Em primeiro lugar, é importante relembrar que em seu governo Jucelino Kubitschek priorizou as rodovias em detrimento das ferrovias e hidrovias. Por conseguinte, vieram às indústrias automobilísticas, fato que intensificou a política rodoviarista. Essas alterações trouxeram frutos para aquela época, sendo que houve um notório crescimento no setor industrial e no Produto Interno Bruto – PIB - este crescia cerce de 7 % a cada ano. No entanto, JK não mensurou que anos mais tarde suas propostas afetariam o direito de ir e vir dos brasileiros do século XXI.
Hodiernamente, com o alargamento das cidades, as distâncias tornaram-se mais longas, sendo obstáculo para quem transita a pé. O transporte público que deveria ajudar essa parcela da população encontra-se debilitado pela má infraestrutura, fator que gera uma deficiência enorme na demanda, aumento das passagens e a falta de pontualidade. Em virtude dos acontecimentos e com acréscimo do poder de compra dos brasileiros, ocorreu a ampliação da aquisição de veículos. De acordo com dados da Confederação Nacional dos Transportes, há no Brasil cerca de 51,2 milhões automóveis, o equivalente a um carro para cada quatro brasileiros. Fato que resulta nas enormes filas de automóveis que empatam as ruas do país, causando problemas como congestionamentos, o elevado nível de estresse entre motoristas e pedestres e fatalmente, acidentes de trânsito. Episódios que têm diminuído a qualidade de vida dos brasileiros.

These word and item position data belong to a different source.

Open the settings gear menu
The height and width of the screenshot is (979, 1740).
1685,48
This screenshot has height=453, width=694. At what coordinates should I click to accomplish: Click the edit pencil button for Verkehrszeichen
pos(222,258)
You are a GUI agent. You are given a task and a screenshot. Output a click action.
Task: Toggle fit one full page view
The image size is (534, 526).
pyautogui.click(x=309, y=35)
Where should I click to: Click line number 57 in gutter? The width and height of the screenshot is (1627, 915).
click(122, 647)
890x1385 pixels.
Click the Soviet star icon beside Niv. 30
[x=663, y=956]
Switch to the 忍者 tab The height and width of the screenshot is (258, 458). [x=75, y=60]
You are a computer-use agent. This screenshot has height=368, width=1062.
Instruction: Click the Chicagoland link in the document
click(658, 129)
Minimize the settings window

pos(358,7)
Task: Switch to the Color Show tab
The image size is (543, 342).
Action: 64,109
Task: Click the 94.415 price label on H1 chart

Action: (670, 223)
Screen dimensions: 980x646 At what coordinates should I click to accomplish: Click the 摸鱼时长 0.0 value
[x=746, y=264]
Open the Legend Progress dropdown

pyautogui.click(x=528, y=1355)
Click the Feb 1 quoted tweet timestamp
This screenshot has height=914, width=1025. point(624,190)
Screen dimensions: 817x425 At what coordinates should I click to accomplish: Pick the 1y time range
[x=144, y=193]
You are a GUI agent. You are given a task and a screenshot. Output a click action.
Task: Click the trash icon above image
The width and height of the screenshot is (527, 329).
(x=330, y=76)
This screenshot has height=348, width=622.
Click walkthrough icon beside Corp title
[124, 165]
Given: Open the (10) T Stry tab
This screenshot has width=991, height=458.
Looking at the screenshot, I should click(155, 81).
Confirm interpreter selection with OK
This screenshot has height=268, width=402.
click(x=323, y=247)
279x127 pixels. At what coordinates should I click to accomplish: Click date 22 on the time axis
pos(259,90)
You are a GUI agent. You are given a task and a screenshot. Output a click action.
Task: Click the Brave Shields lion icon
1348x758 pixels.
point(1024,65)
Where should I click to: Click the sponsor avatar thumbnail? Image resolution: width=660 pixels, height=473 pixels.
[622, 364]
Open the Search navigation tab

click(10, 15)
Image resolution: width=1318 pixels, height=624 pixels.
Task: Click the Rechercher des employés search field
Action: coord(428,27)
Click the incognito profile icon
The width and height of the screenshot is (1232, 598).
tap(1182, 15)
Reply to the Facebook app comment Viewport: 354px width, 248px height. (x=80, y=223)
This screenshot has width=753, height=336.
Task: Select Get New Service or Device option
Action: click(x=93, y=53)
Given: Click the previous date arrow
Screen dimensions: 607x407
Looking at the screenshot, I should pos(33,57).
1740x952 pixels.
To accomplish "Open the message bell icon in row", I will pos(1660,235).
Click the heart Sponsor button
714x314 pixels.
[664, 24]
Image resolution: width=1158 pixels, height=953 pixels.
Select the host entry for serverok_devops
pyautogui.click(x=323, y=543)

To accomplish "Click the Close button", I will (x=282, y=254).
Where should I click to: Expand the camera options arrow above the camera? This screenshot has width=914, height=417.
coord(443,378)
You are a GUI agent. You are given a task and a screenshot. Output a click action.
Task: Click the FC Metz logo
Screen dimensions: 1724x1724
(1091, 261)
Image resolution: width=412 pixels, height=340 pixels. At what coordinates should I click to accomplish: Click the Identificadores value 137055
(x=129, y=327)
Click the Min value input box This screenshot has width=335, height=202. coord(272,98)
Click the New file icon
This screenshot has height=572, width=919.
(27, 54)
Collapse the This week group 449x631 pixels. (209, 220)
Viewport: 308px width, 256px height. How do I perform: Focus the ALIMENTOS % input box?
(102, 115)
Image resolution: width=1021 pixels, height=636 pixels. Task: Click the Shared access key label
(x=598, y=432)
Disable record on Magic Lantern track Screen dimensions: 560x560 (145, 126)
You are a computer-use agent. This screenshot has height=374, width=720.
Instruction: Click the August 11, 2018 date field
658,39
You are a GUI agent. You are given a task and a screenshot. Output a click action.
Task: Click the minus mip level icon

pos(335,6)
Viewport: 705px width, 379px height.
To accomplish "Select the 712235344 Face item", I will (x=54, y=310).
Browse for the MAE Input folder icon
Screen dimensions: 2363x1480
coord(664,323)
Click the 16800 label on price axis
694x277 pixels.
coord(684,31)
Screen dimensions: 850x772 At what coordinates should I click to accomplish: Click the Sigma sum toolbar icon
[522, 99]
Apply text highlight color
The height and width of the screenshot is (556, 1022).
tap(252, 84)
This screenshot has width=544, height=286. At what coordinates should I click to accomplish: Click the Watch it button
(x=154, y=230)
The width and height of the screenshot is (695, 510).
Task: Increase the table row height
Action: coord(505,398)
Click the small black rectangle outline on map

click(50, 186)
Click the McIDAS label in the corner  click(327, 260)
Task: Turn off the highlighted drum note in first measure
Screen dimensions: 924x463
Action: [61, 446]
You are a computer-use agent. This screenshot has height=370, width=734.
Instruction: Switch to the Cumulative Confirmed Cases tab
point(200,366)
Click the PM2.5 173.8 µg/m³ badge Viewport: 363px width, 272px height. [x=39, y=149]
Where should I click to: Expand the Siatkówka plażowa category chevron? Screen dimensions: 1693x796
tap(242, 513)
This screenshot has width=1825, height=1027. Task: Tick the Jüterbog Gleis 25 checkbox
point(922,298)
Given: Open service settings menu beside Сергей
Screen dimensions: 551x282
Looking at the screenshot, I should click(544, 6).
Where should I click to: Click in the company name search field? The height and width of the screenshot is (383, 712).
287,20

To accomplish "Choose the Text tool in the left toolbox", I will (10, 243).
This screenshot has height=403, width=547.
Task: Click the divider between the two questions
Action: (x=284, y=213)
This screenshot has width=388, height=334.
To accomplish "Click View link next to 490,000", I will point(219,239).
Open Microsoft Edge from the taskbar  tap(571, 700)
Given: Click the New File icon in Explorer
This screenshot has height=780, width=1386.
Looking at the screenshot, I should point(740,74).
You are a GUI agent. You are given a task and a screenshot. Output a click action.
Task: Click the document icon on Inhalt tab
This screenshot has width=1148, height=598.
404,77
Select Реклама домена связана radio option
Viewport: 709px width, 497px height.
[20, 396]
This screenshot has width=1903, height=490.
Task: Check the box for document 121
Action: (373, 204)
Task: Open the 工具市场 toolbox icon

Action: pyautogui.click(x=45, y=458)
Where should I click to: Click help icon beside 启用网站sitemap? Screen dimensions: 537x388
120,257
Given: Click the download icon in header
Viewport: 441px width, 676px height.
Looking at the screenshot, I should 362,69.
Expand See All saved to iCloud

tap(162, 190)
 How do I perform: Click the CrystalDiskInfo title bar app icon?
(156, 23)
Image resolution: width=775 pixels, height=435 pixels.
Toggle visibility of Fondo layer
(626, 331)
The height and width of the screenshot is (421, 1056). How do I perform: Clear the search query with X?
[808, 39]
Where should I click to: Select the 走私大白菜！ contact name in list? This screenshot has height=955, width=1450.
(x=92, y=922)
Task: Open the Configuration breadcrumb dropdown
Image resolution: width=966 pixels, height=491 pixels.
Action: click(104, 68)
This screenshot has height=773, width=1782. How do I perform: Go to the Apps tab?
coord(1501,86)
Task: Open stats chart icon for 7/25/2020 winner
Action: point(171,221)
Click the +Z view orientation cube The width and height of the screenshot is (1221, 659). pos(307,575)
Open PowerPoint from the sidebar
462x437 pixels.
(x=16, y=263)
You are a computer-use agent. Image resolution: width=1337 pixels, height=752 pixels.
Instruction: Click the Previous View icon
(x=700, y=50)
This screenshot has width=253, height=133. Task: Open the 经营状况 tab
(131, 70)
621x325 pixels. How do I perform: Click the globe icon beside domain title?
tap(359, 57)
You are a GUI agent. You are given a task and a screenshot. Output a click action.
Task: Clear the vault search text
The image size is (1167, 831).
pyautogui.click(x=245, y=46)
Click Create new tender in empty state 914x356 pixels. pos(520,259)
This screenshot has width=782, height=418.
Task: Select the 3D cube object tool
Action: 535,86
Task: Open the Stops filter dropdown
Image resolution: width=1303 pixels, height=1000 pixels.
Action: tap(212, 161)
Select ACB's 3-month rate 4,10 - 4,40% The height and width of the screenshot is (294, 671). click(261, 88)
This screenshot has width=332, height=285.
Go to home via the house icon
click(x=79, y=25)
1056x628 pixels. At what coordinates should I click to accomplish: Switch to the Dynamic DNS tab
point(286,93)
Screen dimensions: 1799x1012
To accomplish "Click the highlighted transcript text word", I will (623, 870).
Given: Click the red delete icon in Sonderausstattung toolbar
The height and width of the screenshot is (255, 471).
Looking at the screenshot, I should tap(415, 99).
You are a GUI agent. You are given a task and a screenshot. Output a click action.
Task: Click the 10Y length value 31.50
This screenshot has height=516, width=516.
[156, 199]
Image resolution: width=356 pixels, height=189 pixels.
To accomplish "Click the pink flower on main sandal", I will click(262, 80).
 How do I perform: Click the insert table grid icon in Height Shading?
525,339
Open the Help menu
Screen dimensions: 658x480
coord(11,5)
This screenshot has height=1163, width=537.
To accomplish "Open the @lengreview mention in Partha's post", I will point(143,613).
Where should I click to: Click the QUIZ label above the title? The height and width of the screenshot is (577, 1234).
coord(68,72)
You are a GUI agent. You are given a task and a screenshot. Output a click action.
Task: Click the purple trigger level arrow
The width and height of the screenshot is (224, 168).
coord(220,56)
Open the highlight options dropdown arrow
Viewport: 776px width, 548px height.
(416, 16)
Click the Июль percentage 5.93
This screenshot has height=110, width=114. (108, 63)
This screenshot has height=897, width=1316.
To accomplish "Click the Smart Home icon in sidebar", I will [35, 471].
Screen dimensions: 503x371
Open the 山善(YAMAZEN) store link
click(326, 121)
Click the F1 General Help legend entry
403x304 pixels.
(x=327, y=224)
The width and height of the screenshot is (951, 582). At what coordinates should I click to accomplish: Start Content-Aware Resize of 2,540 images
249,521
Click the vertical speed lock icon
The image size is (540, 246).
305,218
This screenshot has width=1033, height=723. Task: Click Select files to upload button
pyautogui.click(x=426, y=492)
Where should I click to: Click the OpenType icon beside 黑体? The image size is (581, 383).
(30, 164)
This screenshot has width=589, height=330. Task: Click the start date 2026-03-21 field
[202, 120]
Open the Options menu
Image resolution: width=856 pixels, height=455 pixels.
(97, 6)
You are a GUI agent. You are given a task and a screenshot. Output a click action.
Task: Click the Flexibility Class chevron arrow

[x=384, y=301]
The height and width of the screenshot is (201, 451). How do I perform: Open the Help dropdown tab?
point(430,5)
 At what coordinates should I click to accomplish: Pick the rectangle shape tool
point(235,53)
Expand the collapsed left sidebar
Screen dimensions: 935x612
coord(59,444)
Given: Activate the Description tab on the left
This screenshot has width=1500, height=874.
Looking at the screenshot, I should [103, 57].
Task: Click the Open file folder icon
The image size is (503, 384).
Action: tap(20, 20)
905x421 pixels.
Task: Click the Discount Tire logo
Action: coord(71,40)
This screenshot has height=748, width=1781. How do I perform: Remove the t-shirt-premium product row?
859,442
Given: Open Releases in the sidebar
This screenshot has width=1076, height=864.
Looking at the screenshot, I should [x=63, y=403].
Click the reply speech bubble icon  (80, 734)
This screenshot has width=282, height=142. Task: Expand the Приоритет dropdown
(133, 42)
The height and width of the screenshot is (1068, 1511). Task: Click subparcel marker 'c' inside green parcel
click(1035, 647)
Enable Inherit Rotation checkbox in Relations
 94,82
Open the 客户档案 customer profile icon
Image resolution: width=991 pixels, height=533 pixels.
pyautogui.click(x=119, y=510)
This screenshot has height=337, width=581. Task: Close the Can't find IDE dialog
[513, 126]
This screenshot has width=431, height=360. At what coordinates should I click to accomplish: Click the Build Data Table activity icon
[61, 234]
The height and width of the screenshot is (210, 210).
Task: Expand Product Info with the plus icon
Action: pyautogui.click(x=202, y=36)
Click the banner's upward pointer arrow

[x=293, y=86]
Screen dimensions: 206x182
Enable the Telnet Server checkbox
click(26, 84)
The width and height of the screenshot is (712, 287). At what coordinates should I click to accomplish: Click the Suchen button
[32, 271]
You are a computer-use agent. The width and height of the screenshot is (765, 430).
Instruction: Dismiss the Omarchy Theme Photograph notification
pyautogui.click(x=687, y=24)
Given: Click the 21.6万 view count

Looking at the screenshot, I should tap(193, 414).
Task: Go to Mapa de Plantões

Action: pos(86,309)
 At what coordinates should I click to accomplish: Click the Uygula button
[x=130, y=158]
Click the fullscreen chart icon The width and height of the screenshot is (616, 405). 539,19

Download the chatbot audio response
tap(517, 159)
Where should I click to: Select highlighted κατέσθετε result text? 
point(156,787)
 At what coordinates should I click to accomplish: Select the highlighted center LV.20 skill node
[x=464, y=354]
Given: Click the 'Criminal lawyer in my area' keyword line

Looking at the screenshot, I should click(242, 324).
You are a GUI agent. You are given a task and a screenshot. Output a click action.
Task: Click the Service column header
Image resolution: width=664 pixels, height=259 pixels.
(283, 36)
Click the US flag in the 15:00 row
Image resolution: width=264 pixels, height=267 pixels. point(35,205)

Portanto, para conseguir solucionar a crise na mobilidade urbana do Brasil é necessário que o governo em parceria ao Departamento Estadual de Trânsito – DETRAN – aderir à taxa de congestionamento – uma espécie de pedágio que será cobrado a todo veículo que entrar na zona central das grandes metrópoles, havendo multa para quem não pagar. De modo que a cobrança será feita automaticamente através de olhos vivos que controlaram o fluxo de veículos. Sendo assim, essa medida restringirá e consequentemente diminuirá a circulação de automóveis em áreas movimentadas, estimulando o uso de ônibus, bicicletas e metrôs. Além disso, o capital arrecadado com a implantação da taxa será investido pelo Ministério do Transporte na melhoria do transporte público do país, para que a população passe a locomover-se em um trânsito seguro.